## SOURCE RECORDS:
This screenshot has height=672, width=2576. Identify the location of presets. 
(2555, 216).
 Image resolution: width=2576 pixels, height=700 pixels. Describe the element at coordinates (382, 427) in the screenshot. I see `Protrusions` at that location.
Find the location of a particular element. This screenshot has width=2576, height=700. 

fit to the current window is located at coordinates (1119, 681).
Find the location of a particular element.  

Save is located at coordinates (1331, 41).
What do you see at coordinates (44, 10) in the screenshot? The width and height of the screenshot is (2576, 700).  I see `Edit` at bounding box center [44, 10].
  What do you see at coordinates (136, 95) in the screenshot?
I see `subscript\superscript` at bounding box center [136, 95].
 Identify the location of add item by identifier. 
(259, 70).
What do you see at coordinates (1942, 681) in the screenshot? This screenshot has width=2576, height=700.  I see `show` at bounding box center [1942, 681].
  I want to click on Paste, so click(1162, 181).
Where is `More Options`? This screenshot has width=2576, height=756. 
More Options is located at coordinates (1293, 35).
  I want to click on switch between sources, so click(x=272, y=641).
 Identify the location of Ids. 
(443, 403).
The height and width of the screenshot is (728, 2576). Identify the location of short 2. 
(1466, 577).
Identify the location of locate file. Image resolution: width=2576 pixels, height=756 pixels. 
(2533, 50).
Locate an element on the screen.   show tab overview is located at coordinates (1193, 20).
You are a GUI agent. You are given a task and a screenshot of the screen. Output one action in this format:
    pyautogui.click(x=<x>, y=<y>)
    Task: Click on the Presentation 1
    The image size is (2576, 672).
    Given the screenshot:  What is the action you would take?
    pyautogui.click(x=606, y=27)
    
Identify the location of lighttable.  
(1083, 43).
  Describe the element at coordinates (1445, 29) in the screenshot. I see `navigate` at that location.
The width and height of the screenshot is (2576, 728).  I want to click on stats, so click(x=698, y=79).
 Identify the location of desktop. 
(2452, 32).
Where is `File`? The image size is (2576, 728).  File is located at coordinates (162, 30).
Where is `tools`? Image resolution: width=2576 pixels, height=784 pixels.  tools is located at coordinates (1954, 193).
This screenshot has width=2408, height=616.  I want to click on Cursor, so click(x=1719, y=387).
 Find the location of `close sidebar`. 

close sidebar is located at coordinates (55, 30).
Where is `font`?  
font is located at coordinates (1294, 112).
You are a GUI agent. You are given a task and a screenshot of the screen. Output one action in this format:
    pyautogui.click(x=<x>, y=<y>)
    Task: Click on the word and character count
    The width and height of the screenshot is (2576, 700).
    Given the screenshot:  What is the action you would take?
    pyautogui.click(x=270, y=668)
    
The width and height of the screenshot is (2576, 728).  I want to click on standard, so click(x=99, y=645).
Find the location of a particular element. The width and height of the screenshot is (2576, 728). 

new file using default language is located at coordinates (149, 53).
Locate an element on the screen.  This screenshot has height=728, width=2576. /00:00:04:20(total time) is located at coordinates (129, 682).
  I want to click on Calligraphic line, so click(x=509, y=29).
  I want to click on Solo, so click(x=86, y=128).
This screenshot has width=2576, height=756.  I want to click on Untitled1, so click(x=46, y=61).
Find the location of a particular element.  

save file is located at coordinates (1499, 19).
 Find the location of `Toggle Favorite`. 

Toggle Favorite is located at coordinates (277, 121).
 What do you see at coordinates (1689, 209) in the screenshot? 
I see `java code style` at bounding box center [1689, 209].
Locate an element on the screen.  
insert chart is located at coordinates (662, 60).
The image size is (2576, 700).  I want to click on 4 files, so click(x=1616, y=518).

## WHAT TO PRODUCE:
Can you quote the full listing above word for word, from its first line to its last?

## EXERCISE RESULT:
This screenshot has height=672, width=2576. Identify the location of presets. 
(2555, 216).
 Image resolution: width=2576 pixels, height=700 pixels. Describe the element at coordinates (382, 427) in the screenshot. I see `Protrusions` at that location.
Find the location of a particular element. This screenshot has width=2576, height=700. 

fit to the current window is located at coordinates (1119, 681).
Find the location of a particular element.  

Save is located at coordinates (1331, 41).
What do you see at coordinates (44, 10) in the screenshot? The width and height of the screenshot is (2576, 700).  I see `Edit` at bounding box center [44, 10].
  What do you see at coordinates (136, 95) in the screenshot?
I see `subscript\superscript` at bounding box center [136, 95].
 Identify the location of add item by identifier. 
(259, 70).
What do you see at coordinates (1942, 681) in the screenshot? This screenshot has width=2576, height=700.  I see `show` at bounding box center [1942, 681].
  I want to click on Paste, so click(1162, 181).
Where is `More Options`? This screenshot has width=2576, height=756. 
More Options is located at coordinates (1293, 35).
  I want to click on switch between sources, so click(x=272, y=641).
 Identify the location of Ids. 
(443, 403).
The height and width of the screenshot is (728, 2576). Identify the location of short 2. 
(1466, 577).
Identify the location of locate file. Image resolution: width=2576 pixels, height=756 pixels. 
(2533, 50).
Locate an element on the screen.   show tab overview is located at coordinates (1193, 20).
You are a GUI agent. You are given a task and a screenshot of the screen. Output one action in this format:
    pyautogui.click(x=<x>, y=<y>)
    Task: Click on the Presentation 1
    The image size is (2576, 672).
    Given the screenshot:  What is the action you would take?
    pyautogui.click(x=606, y=27)
    
Identify the location of lighttable.  
(1083, 43).
  Describe the element at coordinates (1445, 29) in the screenshot. I see `navigate` at that location.
The width and height of the screenshot is (2576, 728).  I want to click on stats, so click(x=698, y=79).
 Identify the location of desktop. 
(2452, 32).
Where is `File`? The image size is (2576, 728).  File is located at coordinates (162, 30).
Where is `tools`? Image resolution: width=2576 pixels, height=784 pixels.  tools is located at coordinates (1954, 193).
This screenshot has width=2408, height=616.  I want to click on Cursor, so click(x=1719, y=387).
 Find the location of `close sidebar`. 

close sidebar is located at coordinates (55, 30).
Where is `font`?  
font is located at coordinates (1294, 112).
You are a GUI agent. You are given a task and a screenshot of the screen. Output one action in this format:
    pyautogui.click(x=<x>, y=<y>)
    Task: Click on the word and character count
    The width and height of the screenshot is (2576, 700).
    Given the screenshot:  What is the action you would take?
    pyautogui.click(x=270, y=668)
    
The width and height of the screenshot is (2576, 728).  I want to click on standard, so click(x=99, y=645).
Find the location of a particular element. The width and height of the screenshot is (2576, 728). 

new file using default language is located at coordinates (149, 53).
Locate an element on the screen.  This screenshot has height=728, width=2576. /00:00:04:20(total time) is located at coordinates (129, 682).
  I want to click on Calligraphic line, so click(x=509, y=29).
  I want to click on Solo, so click(x=86, y=128).
This screenshot has width=2576, height=756.  I want to click on Untitled1, so click(x=46, y=61).
Find the location of a particular element.  

save file is located at coordinates (1499, 19).
 Find the location of `Toggle Favorite`. 

Toggle Favorite is located at coordinates (277, 121).
 What do you see at coordinates (1689, 209) in the screenshot? 
I see `java code style` at bounding box center [1689, 209].
Locate an element on the screen.  
insert chart is located at coordinates (662, 60).
The image size is (2576, 700).  I want to click on 4 files, so click(x=1616, y=518).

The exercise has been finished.